Does println! borrow or own the variable?


I am confused with borrowing and ownership. In the Rust documentation about reference and borrowing

let mut x = 5;
{
    let y = &mut x;
    *y += 1;
}
println!("{}", x);

They say

println! can borrow x.

I am confused by this. If println! borrows x, why does it pass x not &x?

I try to run this code below

fn main() {
    let mut x = 5;
    {
        let y = &mut x;
        *y += 1;
    }
    println!("{}", &x);
}

This code is identical with the code above except I pass &x to println!. It prints '6' to the console which is correct and is the same result as the first code.


Solution

  • The macros print!, println!, eprint!, eprintln!, write!, writeln! and format! are a special case and implicitly take a reference to any arguments to be formatted.

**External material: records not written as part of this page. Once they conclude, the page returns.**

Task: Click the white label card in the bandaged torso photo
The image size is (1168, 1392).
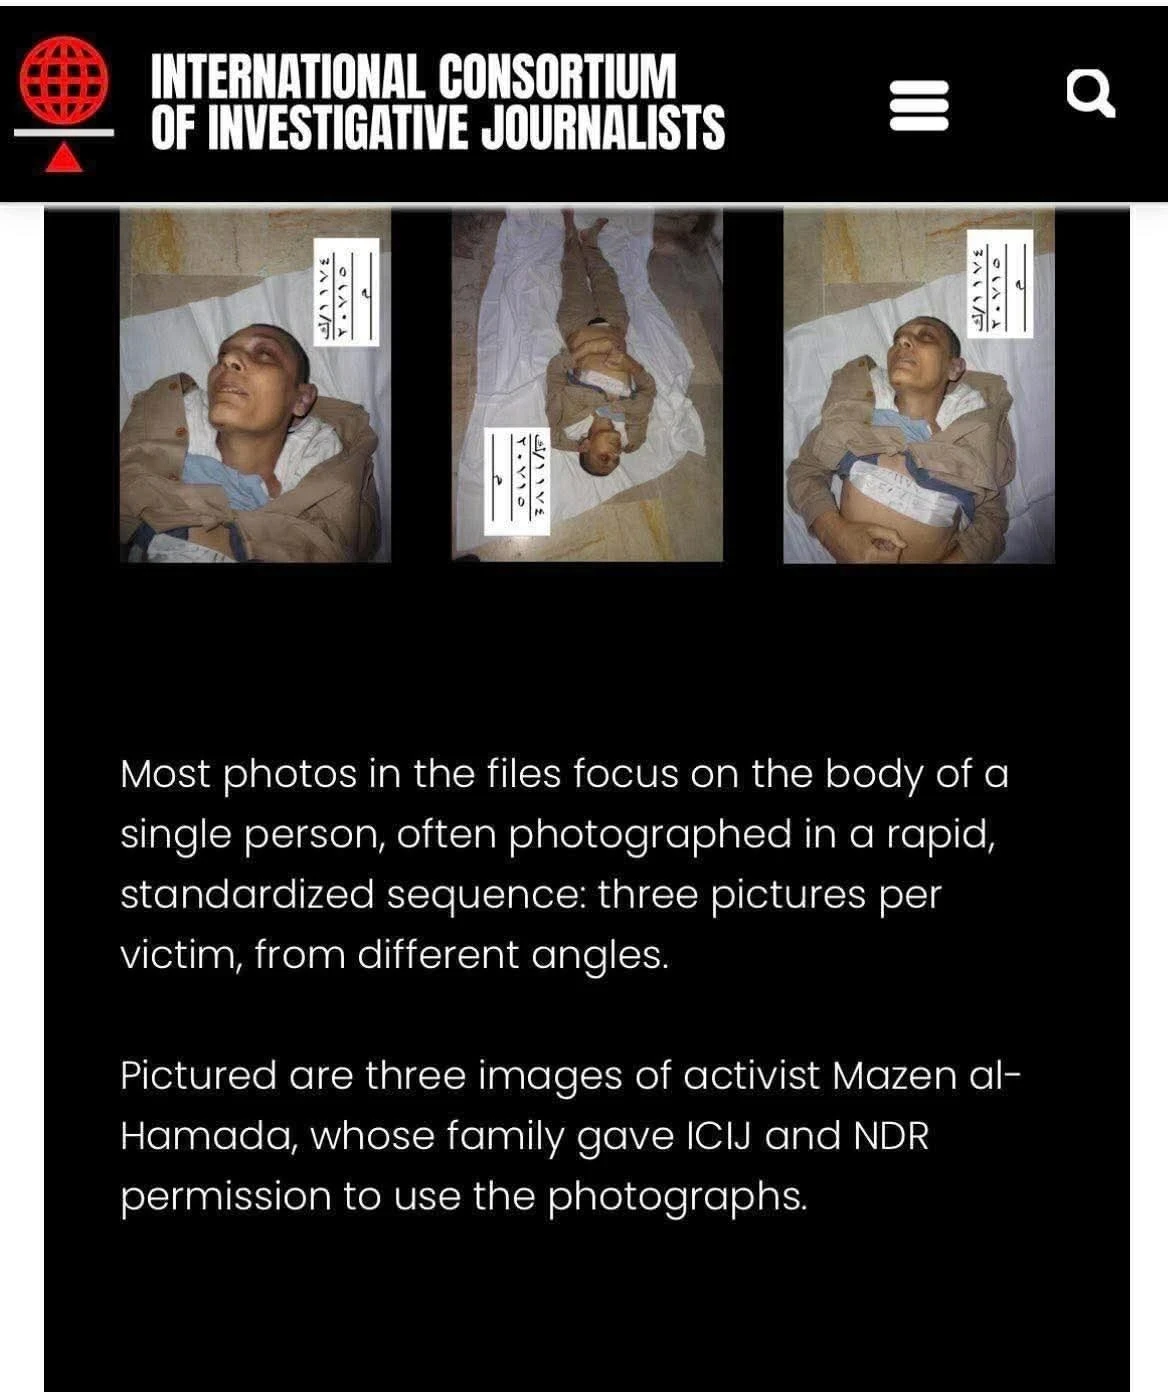Action: click(1000, 284)
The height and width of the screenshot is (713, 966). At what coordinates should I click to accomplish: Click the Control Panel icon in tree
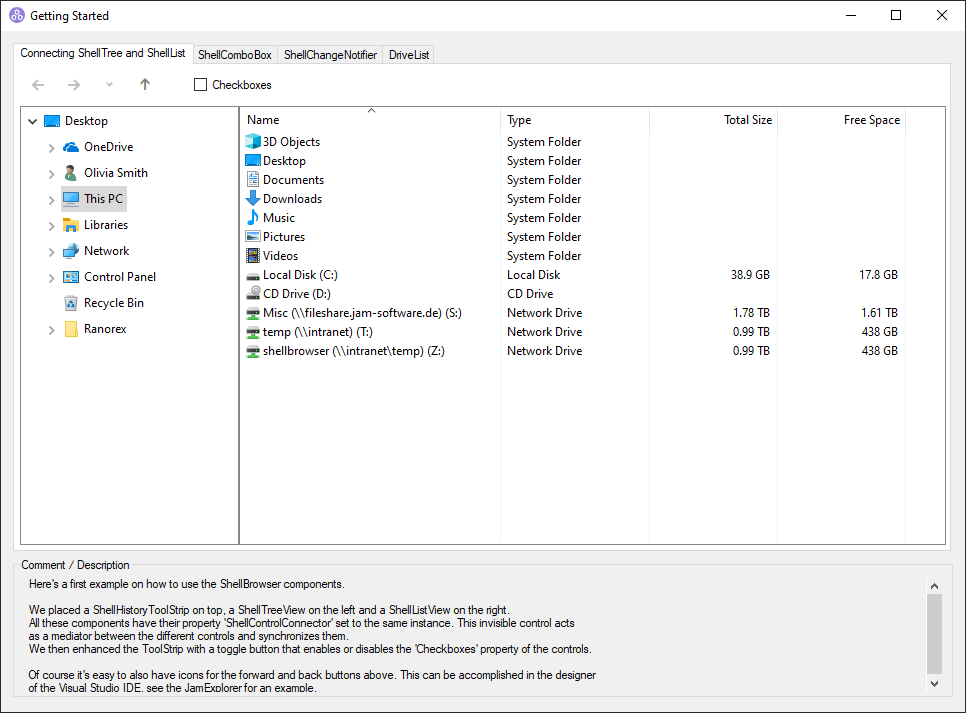[71, 277]

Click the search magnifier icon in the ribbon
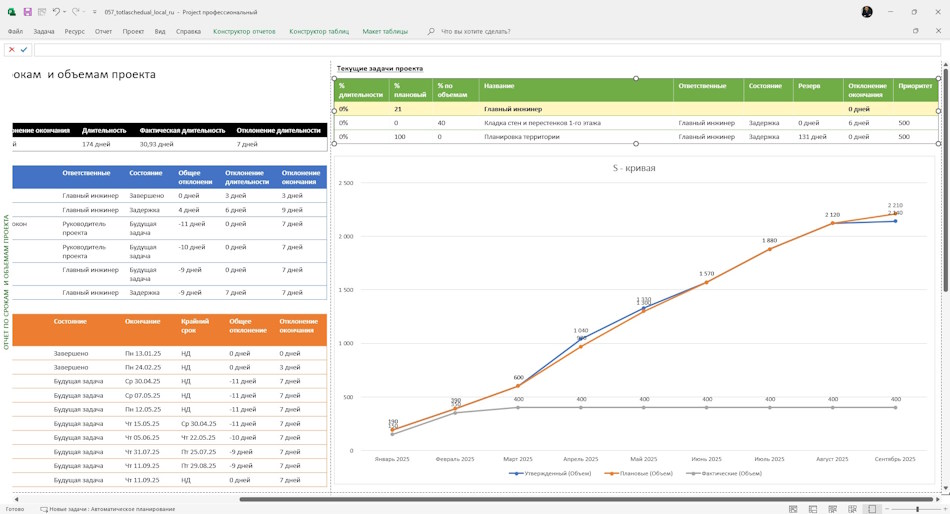pyautogui.click(x=431, y=31)
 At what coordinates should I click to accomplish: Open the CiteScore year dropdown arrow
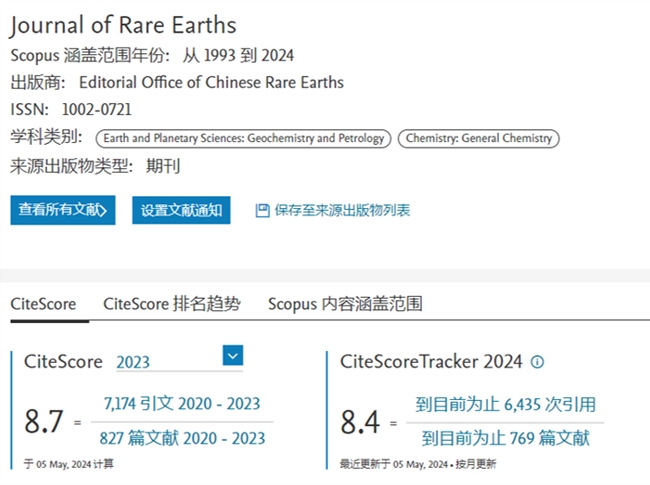pos(232,355)
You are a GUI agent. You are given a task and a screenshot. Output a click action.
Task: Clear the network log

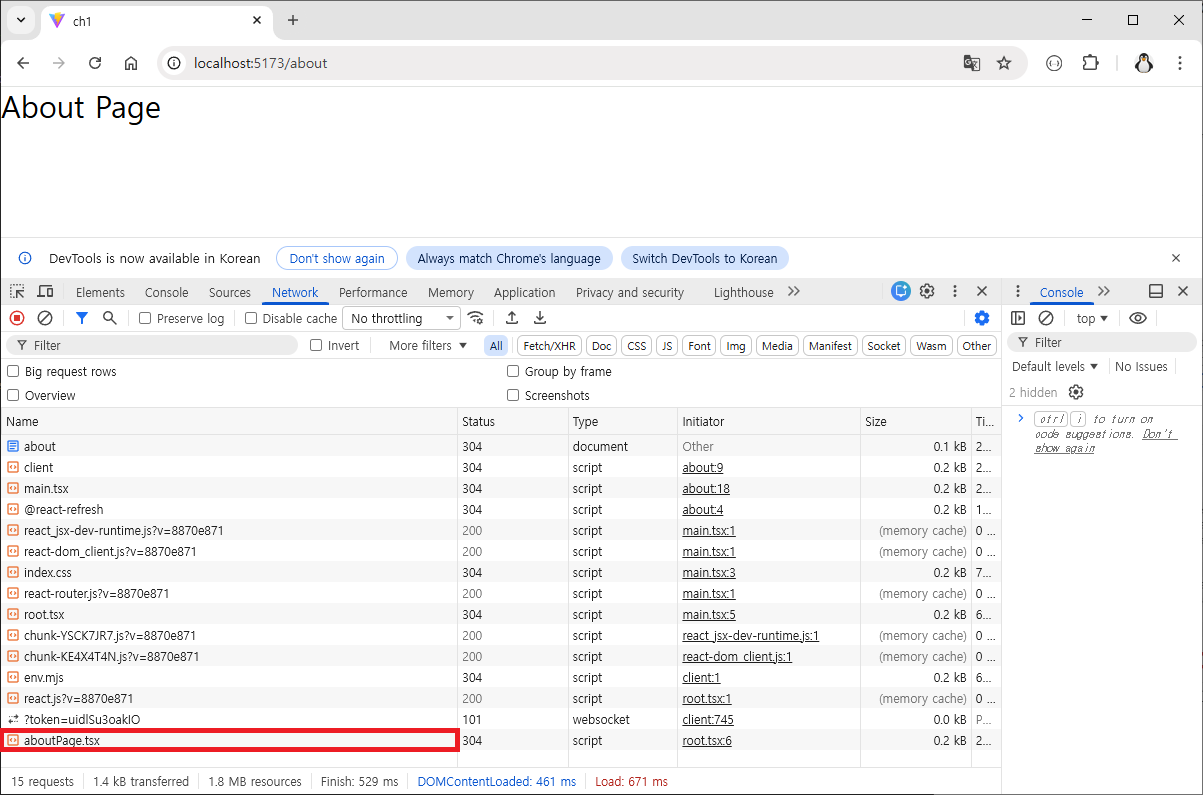coord(45,318)
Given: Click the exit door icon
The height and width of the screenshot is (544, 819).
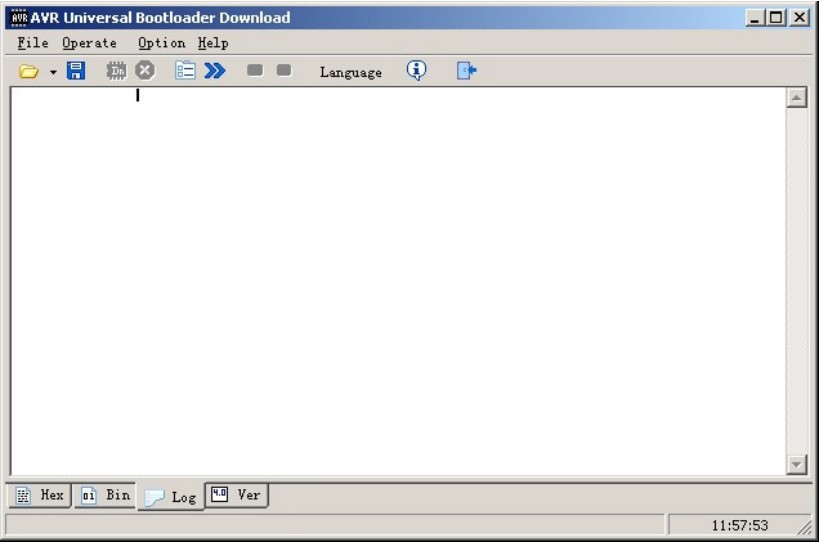Looking at the screenshot, I should pos(467,71).
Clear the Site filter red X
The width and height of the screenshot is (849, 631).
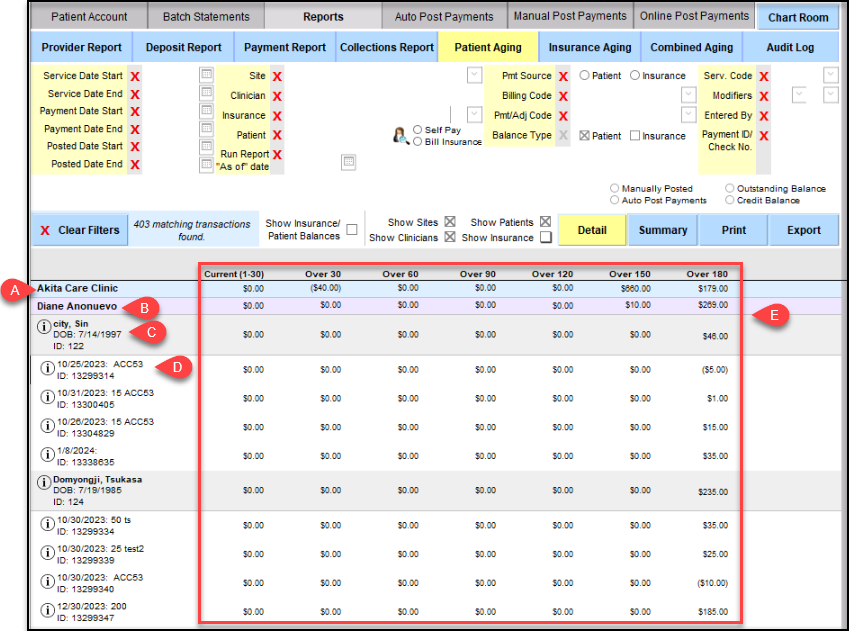point(277,76)
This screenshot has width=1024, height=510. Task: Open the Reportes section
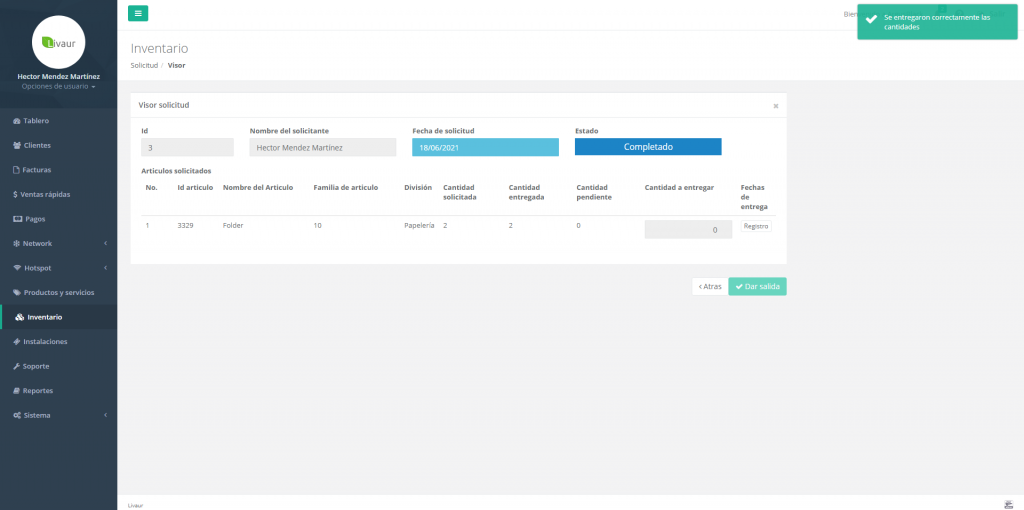point(37,390)
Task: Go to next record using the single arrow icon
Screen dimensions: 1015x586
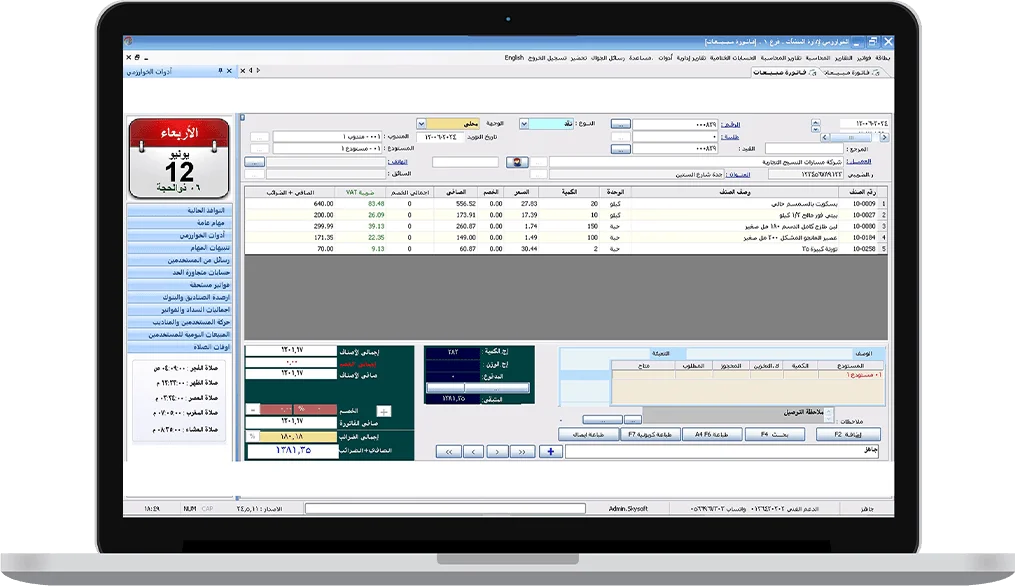Action: 496,451
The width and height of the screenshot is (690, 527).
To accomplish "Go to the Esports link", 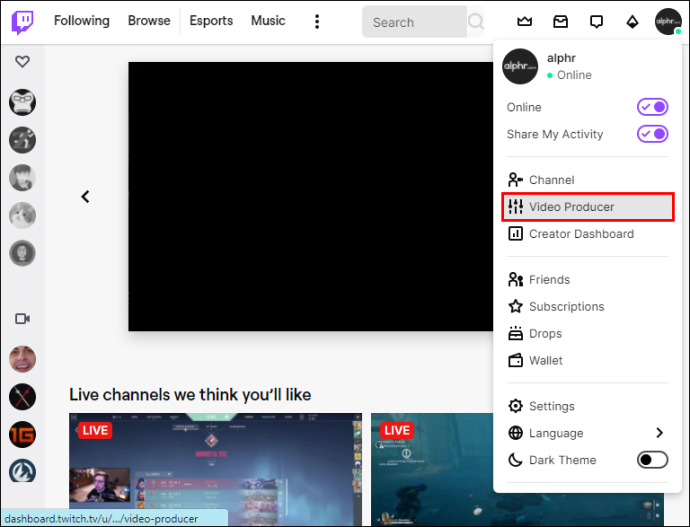I will [x=211, y=21].
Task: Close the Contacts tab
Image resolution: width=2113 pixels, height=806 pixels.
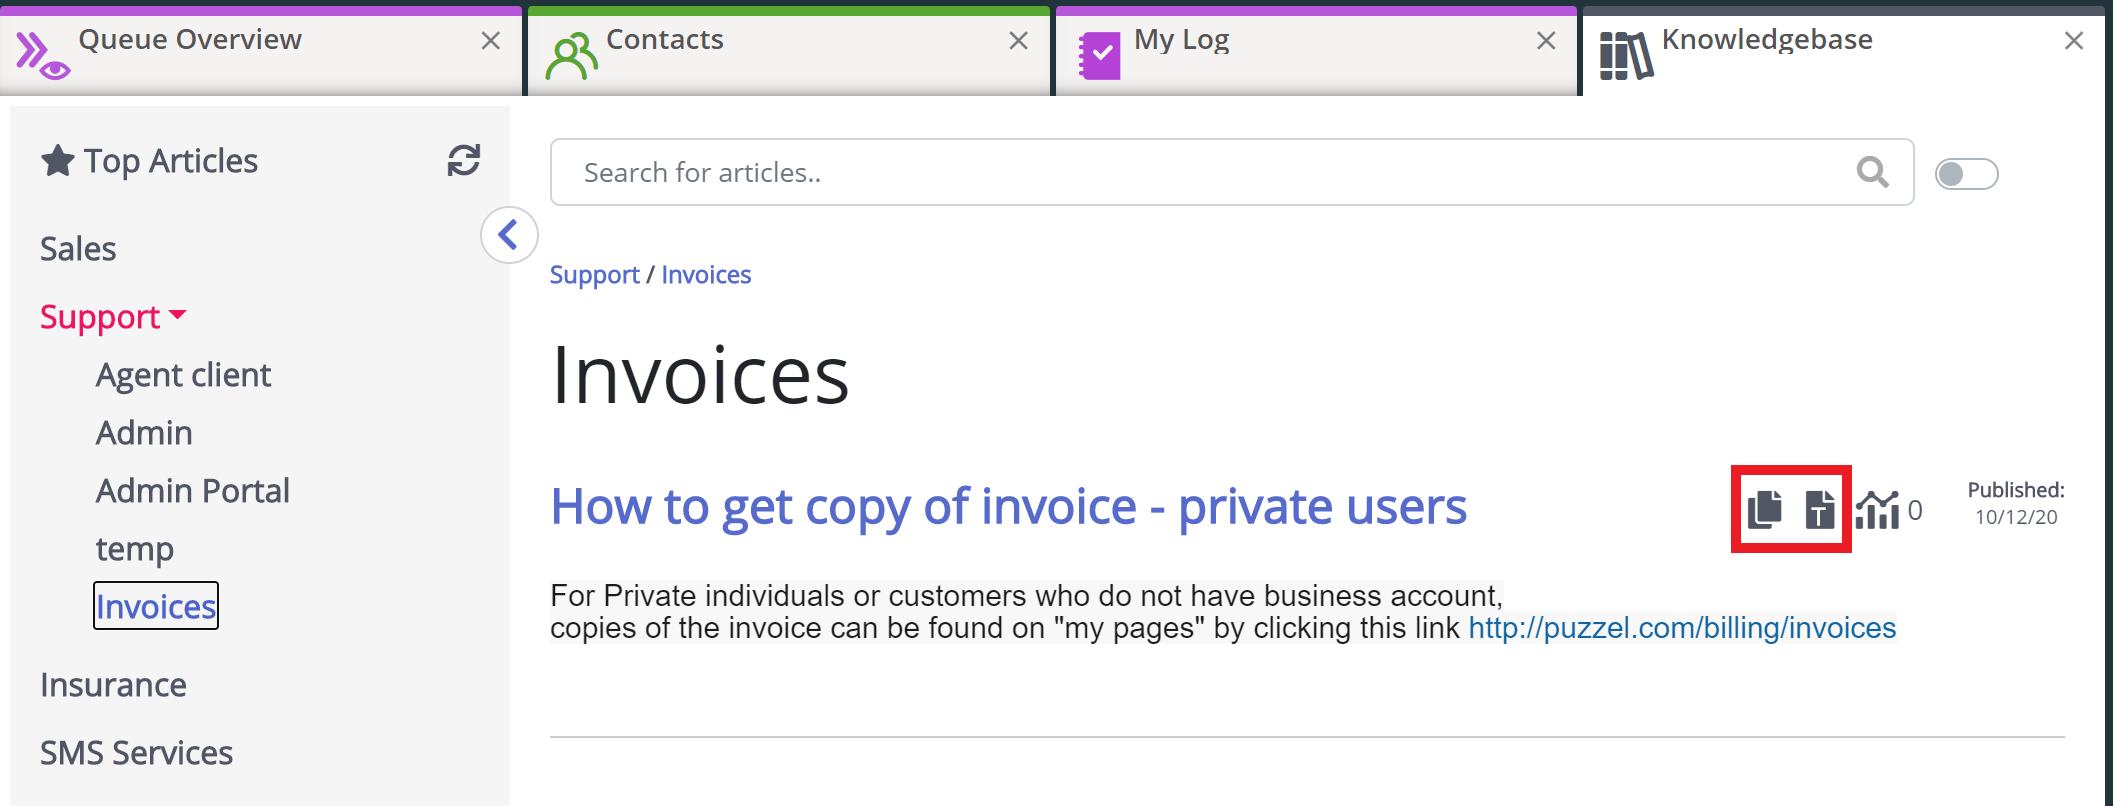Action: click(1018, 41)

    These macros do not behave as normal functions and macros do for reasons of convenience; the fact that they take references silently is part of that difference.

    fn main() {
        let x = 5;
        println!("{}", x);
    }
    

    Run it through rustc -Z unstable-options --pretty expanded on the nightly compiler and we can see what println! expands to:

    #![feature(prelude_import)]
    #[prelude_import]
    use std::prelude::v1::*;
    #[macro_use]
    extern crate std;
    fn main() {
        let x = 5;
        {
            ::std::io::_print(::core::fmt::Arguments::new_v1(
                &["", "\n"],
                &match (&x,) {
                    (arg0,) => [::core::fmt::ArgumentV1::new(
                        arg0,
                        ::core::fmt::Display::fmt,
                    )],
                },
            ));
        };
    }
    

    Tidied further, it’s this:

    use std::{fmt, io};
    
    fn main() {
        let x = 5;
        io::_print(fmt::Arguments::new_v1(
            &["", "\n"],
            &[fmt::ArgumentV1::new(&x, fmt::Display::fmt)],
            //                     ^^
        ));
    }
    

    Note the &x.

    If you write println!("{}", &x), you are then dealing with two levels of references; this has the same result because there is an implementation of std::fmt::Display for &T where T implements Display (shown as impl<'a, T> Display for &'a T where T: Display + ?Sized) which just passes it through. You could just as well write &&&&&&&&&&&&&&&&&&&&&&&x.


    Early 2023 update:

    • Since mid-2021, the required invocation has been rustc -Zunpretty=expanded rather than rustc -Zunstable-options --pretty=expanded.

    • Since 2023-01-28 or so (https://github.com/rust-lang/rust/pull/106745), format_args! is part of the AST, and so the expansion of println!("{}", x) is ::std::io::_print(format_args!("{0}\n", x));, not exposing the Arguments::new_v1 construction and &x aspects. This is good for various reasons (read #106745’s description), but ruins my clear demonstration here that x was only taken by reference. (This is why I’ve added this as a note at the end rather than updating the answer—since it no longer works.)